Seminar

Seminar: Melting Ice Caps and the Economic Impact of Opening the Northern Sea Route

Tuesday March 4th, Hugo Rojas-Romagosa (CPB) will present "Melting Ice Caps and the Economic Impact of Opening the Northern Sea Route".

Date
March 4, 2014
Time
00:00
Location
CPB-office, Van Stolkweg 14, The Hague

NOTE!!! THIS SEMINAR STARTS AT 15.00H

Time: 15.00-16.00 hours
Location: CPB-office, Van Stolkweg 14, The Hague

Presentation: Hugo Rojas-Romagosa (CPB)

Discussant: TBA

Language: English

Registration:  Please register by sending an email to seminars@cpb.nl.

Abstract subject
A consequence of melting Arctic ice caps is the possible commercial opening of the Northern Sea Route (NSR), connecting North East Asia (i.e. Japan, Korea and China) with Northwestern Europe. In practical terms this represents a sizeable reduction in the sea route distance by around 4000 km, or roughly 40% less than the current shipping distance using the Southern Sea Route (SSR), which includes the Indian Ocean and the Suez Canal.
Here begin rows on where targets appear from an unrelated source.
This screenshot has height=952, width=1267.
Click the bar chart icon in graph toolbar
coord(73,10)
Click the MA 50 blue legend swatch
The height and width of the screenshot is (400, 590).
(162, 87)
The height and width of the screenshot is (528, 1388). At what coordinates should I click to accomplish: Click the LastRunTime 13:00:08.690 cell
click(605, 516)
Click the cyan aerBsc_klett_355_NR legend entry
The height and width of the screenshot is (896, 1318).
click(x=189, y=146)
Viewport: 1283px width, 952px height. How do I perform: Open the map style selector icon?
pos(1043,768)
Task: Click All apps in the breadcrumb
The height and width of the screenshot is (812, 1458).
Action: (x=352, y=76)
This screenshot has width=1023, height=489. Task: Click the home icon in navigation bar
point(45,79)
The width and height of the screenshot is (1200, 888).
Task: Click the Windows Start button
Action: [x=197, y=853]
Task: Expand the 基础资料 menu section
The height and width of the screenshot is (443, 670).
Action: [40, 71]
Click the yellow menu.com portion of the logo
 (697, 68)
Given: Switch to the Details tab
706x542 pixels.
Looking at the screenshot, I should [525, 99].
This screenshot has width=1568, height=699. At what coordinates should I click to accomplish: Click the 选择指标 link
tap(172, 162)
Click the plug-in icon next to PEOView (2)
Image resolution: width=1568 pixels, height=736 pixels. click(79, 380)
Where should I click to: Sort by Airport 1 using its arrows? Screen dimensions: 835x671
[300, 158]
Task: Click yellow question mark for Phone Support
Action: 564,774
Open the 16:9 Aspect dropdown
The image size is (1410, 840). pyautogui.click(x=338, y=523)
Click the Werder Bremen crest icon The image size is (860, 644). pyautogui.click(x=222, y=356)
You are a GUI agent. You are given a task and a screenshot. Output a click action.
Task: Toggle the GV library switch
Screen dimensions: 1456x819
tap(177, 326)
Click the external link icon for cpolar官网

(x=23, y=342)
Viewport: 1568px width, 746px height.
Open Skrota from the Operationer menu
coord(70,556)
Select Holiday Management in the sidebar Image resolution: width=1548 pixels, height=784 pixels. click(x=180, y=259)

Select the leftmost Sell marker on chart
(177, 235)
In this paper we examine the economic impact of the opening of the NSR. In a first step we estimate bilateral geographic shipping distance reductions linked to the NSR.  We then link shipping distance reductions to projected changes in trade volumes and implied total (non-shipping) distance costs using a regression-based gravity model. As a last step of our analysis we integrate both estimates into a computational general equilibrium (CGE) model of the global economy  to assess the impact on bilateral trade flows, sectoral output, overall welfare, and employment/wage changes. We also analyze the changes that shorter shipping routes have on transport related pollution levels, which depend on both shorter distances but also on potentially larger trade volumes. The redirection of trade has major geopolitical implications linked to both a dramatic drop in traffic taking the SSR (and so passing through Suez) and high volume traffic along ecologically sensitive Arctic routes.